Fixed (per-domain composition gaps)

  • Qualitative — pre-coding PII redaction protocol now exists
    upstream of coding (was: only quote-level audit AFTER coding, too
    late for HIPAA/IRB/GDPR). Most material protective gap closed (F-017).
  • Humanitiescitation_style MLA / Chicago + humanities_essay.typ
    • chicago_thesis.typ Typst templates shipped; humanities_apparatus_audit
      cross-linked from close_reading (F-018, F-020).

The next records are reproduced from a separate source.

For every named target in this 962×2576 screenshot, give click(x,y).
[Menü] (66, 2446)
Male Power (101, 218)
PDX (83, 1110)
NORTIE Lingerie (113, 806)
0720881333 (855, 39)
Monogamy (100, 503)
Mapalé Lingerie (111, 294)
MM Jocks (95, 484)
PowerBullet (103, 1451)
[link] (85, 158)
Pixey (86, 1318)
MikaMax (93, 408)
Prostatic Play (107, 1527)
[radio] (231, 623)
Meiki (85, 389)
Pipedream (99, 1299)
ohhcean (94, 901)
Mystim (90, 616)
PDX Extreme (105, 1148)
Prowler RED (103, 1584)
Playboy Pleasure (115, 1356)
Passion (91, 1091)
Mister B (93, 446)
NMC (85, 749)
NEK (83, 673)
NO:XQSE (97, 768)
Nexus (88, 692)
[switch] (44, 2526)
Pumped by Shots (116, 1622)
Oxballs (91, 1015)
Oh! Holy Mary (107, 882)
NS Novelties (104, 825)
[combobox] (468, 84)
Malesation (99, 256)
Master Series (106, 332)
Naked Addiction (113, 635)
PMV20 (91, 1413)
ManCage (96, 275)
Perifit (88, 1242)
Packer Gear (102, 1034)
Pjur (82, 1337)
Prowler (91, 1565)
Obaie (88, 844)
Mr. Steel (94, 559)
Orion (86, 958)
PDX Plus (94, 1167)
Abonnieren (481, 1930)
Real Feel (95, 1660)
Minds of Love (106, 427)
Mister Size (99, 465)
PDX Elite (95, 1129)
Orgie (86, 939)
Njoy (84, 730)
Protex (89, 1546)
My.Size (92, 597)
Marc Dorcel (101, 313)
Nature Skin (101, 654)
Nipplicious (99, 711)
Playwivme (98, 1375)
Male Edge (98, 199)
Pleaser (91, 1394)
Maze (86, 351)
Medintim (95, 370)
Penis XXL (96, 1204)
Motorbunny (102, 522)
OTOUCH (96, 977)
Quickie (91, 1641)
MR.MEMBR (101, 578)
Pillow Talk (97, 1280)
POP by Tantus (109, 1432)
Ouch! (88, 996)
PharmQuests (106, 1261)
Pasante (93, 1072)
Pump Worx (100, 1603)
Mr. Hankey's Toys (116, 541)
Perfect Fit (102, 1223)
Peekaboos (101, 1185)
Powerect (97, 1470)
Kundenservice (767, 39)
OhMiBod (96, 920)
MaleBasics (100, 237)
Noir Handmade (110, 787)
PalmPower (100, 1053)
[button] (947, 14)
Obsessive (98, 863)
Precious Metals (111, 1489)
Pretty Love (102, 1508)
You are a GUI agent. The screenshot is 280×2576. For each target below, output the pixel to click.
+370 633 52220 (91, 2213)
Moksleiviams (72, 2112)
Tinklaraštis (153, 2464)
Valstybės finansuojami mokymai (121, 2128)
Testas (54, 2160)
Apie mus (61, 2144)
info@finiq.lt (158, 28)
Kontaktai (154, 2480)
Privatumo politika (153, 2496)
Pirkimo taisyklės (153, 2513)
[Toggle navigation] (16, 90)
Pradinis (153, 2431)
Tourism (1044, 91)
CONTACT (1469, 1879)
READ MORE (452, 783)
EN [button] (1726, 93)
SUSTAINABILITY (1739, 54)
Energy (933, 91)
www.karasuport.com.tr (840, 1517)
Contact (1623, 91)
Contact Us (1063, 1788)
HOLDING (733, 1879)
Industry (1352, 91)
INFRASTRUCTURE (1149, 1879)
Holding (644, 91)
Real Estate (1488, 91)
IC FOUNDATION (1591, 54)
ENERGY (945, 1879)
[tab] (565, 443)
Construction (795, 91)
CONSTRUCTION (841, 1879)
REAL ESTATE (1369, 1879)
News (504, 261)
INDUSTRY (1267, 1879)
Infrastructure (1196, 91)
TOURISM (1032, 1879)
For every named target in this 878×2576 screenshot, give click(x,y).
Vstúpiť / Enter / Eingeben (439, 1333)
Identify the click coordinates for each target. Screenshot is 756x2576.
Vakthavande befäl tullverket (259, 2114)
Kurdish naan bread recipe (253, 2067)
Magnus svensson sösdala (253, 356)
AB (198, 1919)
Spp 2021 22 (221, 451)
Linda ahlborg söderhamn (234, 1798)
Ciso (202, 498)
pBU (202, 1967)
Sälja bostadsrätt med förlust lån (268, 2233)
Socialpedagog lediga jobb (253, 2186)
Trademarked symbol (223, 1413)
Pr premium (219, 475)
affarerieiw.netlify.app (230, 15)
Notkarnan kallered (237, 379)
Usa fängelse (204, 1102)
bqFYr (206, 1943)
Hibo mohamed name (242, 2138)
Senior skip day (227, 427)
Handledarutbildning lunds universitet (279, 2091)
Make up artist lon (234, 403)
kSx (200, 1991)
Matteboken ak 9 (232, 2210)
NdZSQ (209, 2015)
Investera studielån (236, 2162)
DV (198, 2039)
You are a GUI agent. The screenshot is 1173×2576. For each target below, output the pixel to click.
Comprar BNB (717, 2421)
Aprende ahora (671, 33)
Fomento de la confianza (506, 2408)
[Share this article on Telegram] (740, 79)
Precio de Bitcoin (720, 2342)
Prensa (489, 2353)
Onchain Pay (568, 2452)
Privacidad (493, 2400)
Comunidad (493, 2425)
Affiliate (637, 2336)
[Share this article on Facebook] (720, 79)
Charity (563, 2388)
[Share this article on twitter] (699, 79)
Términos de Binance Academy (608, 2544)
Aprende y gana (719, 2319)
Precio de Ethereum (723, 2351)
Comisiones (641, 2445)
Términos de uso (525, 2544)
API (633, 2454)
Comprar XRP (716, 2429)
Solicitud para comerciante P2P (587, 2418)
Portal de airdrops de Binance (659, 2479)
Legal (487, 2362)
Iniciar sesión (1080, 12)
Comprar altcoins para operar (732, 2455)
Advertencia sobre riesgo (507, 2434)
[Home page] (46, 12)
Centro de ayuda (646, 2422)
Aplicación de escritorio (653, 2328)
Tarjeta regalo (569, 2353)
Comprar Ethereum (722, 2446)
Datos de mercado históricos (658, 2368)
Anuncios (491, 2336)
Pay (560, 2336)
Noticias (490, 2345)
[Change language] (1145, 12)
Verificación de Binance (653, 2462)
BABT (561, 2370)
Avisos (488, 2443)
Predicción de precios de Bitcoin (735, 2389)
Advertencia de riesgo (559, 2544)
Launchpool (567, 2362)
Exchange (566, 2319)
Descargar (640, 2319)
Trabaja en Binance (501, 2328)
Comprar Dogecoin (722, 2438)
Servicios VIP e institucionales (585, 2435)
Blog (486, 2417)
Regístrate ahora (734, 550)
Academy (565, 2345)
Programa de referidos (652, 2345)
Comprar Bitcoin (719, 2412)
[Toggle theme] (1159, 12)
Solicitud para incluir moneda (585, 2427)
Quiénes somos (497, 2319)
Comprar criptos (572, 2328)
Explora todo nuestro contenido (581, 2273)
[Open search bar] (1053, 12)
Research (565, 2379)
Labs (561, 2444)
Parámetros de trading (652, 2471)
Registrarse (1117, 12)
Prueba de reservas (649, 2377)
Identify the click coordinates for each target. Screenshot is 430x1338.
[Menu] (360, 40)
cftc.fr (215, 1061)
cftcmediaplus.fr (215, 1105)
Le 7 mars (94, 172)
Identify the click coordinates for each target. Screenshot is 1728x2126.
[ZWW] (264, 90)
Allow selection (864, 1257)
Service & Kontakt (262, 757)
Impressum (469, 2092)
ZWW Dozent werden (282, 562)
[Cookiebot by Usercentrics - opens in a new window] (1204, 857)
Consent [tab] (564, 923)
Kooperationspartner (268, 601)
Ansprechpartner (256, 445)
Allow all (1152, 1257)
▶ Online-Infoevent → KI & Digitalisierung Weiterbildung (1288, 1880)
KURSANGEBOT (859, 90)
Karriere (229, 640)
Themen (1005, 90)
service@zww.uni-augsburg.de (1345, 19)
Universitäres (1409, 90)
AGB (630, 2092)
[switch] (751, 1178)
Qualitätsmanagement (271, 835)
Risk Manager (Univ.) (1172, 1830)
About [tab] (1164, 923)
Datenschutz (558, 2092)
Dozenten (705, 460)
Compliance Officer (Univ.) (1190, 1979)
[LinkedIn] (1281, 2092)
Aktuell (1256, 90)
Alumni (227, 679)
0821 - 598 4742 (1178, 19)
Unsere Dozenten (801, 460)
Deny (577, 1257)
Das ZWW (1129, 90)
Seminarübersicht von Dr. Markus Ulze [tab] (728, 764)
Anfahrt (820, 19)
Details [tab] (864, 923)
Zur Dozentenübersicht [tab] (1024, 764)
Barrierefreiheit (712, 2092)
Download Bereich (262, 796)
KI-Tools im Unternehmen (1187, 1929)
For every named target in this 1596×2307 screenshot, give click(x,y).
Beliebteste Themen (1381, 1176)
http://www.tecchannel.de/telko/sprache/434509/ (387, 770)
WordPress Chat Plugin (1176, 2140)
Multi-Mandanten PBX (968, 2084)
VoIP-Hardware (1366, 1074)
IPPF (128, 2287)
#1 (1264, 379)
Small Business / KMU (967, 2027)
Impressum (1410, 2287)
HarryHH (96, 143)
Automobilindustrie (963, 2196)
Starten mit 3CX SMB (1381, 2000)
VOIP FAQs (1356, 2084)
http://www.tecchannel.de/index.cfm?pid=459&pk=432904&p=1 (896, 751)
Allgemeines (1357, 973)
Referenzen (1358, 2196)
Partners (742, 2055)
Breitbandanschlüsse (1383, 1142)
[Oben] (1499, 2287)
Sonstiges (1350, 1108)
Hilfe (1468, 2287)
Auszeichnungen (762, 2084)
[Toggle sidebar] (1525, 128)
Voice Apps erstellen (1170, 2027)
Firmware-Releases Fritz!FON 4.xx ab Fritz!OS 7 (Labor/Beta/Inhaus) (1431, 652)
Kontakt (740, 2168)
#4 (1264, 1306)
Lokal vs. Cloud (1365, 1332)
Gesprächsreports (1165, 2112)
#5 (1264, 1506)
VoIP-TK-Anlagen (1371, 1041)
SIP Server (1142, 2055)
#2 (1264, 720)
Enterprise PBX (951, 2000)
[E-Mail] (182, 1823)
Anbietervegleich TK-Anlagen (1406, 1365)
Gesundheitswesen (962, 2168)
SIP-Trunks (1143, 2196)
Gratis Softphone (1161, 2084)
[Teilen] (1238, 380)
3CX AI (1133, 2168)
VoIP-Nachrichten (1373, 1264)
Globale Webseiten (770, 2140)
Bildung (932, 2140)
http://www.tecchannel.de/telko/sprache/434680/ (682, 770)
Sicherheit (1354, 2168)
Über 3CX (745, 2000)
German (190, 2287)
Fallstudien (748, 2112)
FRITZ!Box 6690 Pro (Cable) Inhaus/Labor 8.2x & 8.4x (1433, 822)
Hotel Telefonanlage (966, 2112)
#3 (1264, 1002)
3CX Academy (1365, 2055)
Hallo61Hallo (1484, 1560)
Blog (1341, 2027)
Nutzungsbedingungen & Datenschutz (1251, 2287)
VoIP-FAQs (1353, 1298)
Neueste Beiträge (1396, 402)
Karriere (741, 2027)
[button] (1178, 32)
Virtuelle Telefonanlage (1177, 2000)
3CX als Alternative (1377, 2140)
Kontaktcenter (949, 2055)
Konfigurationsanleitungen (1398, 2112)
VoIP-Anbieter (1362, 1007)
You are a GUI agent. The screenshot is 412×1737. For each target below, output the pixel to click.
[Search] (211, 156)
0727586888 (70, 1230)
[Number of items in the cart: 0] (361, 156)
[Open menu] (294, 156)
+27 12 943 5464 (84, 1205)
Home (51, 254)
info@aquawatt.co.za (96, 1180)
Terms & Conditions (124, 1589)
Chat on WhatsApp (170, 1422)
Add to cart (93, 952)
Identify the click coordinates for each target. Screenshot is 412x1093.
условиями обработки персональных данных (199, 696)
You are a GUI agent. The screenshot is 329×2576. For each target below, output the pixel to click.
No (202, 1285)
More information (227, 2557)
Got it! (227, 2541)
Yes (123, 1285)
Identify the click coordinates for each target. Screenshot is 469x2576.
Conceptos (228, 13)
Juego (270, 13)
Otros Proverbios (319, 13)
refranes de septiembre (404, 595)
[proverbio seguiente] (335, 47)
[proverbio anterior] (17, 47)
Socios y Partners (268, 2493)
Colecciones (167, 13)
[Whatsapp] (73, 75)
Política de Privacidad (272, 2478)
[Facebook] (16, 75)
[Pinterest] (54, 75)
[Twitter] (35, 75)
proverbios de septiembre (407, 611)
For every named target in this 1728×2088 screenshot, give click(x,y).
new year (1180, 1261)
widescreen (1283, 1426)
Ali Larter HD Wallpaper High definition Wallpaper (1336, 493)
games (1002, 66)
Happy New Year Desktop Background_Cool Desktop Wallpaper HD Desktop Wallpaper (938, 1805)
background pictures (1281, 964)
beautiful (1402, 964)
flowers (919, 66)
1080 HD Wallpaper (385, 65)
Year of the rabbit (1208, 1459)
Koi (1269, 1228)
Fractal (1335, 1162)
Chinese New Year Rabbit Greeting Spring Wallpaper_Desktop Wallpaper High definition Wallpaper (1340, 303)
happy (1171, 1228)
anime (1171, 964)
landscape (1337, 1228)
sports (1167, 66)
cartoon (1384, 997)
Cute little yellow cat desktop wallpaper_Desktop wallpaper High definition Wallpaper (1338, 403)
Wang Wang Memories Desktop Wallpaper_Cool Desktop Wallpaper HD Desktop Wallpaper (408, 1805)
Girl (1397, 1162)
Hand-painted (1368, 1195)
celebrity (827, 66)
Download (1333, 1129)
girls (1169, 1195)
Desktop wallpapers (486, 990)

Two HIGH frictions
      removed.
  • Theory/math — pack surfaced in user-facing docs (F-014); paper
    rating moved 5 → 8.
  • Engineeringmethod_comparison gains
    engineering/systems-benchmark addendum + cross-link to
    tool_engineering_requirements_matrix (F-009, F-010).

Deferred to v1.11.0

  • F-005 — Per-step audit override path documentation
    (override_completeness_gate, override_literature_gate) with
    examples in TOOLS.md + AI_GUIDE.md.
  • F-019 — WorldCat / OpenLibrary / LOC ISBN-based verifiers in
    tool_citations_verify (humanities monograph DOI gap). Doc-side
    workaround language landed in v1.9.4.
  • Humanities essay structure protocol parallel to
    theory_math/output/theory_paper_structurehumanities_essay.typ
    ships but no protocol drives it.
  • tool_audit_step_literature descriptive/prep step waiver
    partial via F-003; full descriptive-step waiver still open
    (continuation of AUDIT-v1.9.2-022).
  • D-01 .. D-07 — pack-aware tool_audit_prose, theory dashboard
    schema, LLM-assisted qualitative coding tool, informal-markdown
    proof parser for tool_theory_math_dep_graph,
    chat_split_recommended heuristic exposure, router decomposition
    algorithm exposure, single_coder branch in
    coding_scheme_development.

Validation metrics

  • Average usability rating: 7.8 / 10 (vs 6.6 / 10 initial baseline; +1.2)
  • HIGH-severity friction events: 1 (vs 12 initial; −11)
  • Onboarding HIGH friction (first 5 turns): 0 (vs 2 initial)
  • Scenarios reaching paper.pdf step: 5 / 5
  • Scenarios reaching dashboard.html step: 5 / 5 (was 5 / 5 with 1 partial)
  • Top scenario movement: theory/math 5 → 8 (+3) on F-014 + F-001/F-002 + F-003

Targets met: HIGH ≤ 5 (1) ✓; onboarding HIGH = 0 ✓. Target missed:
average ≥ 8.5 (got 7.8); concentrated in S2 humanities where the
missing humanities_essay_structure protocol and the still-empirical
descriptive/prep literature-verdict gap account for the 0.7-point gap.

Bumped — protocols

148 protocol YAMLs (base + 5 packs) gained next_protocol_kind field
via scripted backfill (inferred: null → terminal, self-id →
iterate_back, otherwise → forward_default). Embeddings rebuilt
(151 protocols + 212 tools, BAAI/bge-small-en-v1.5, dim=384).